It was by the dull orange sea where I was washing down bread with a coffee ikat-tepi. Boy and a nice woman sat close by on a bench beside me. I glanced at them, briefly, eyeing Boy’s bag—it was previously packed with lunch.
Boy had his head bowed into his book, and was listening to the woman telling a story, a true one, truly to which I will re-tell to you.
The woman was wise. She told him of the great feasts we had before it all ended. I remember those. The clear waters that teemed with life, and a great reef sparkling, iridescent, visible despite the mulling of the white tipped waves above.
“But where are they now?” Boy piqued. He pointed at a picture in his book and gestured at the water’s dull surface. “It says that this is where we see the colours!” He looked close to tears at that point. Bless the Boy’s soul.
As I looked away again to focus on my beverage, the nice woman began unfolding history. She knew. The mass grave lay buried below, right under that very bench.
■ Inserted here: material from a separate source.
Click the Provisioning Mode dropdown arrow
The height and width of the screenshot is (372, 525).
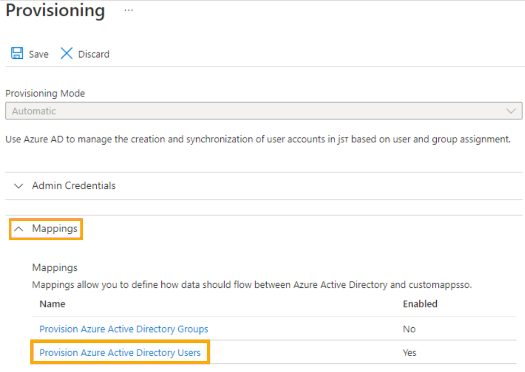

I listened. I remember her words, words that blossomed into memories rippling just beneath the watery coffee. Squinting one-eyed, I found myself reliving moments when the metal machines gurgled before they sunk into the sea, suck-suck-sucking like a death rattle. They droned for days on end.
“An entire ecosystem! Suffocated from the spewing storms of smooth silted sand regurgitated and heaped back onto the sea floor.” the woman gesticulated wildly. “The human-centric reclamation of land celebrates the demise of a coral city with water bubbling into mud. The great coral reefs glowing, buried, gone.”
Boy looked devastated. I chewed the straw. “Sealed under this great slab of cement and concrete.” the woman concluded. She is indeed a dramatic storyteller.
The mood was depressing. No wonder the poor Boy had his head bowed. I absently stirred as an ant surfaced my coffee. The sea darkened further.
“We like to think that we give life to honour, to love, to preservation.” the woman said softly. She gazed at the amber slivers of water reflecting the setting sun, pointedly avoiding the murky depths below. “But men have been so blind.” The south winds sighed, and the flavescent street-lights flickered on one by one.
Boy looked away, ashamed that tears were trickling down his cheeks. “I don’t understand. Why am I crying?” he hiccupped. The woman pulled him close.
“Be proud, son.” she soothed. “You cry, because you care. Amidst all the deaths my generation has wrought unto this Earth, yours can still give it new life. You won’t fail.”
I gagged, my head stuck in the plastic bag, and began choking as the muddy coffee swirled into my orifices. Frantic, heart hammering, I struggled to flee the scene blind when two hands pulled me free. Boy stared at me, eyes still shining with human emotion.
Dripping delicious brown, I screamed, and quickly flapped away to sea.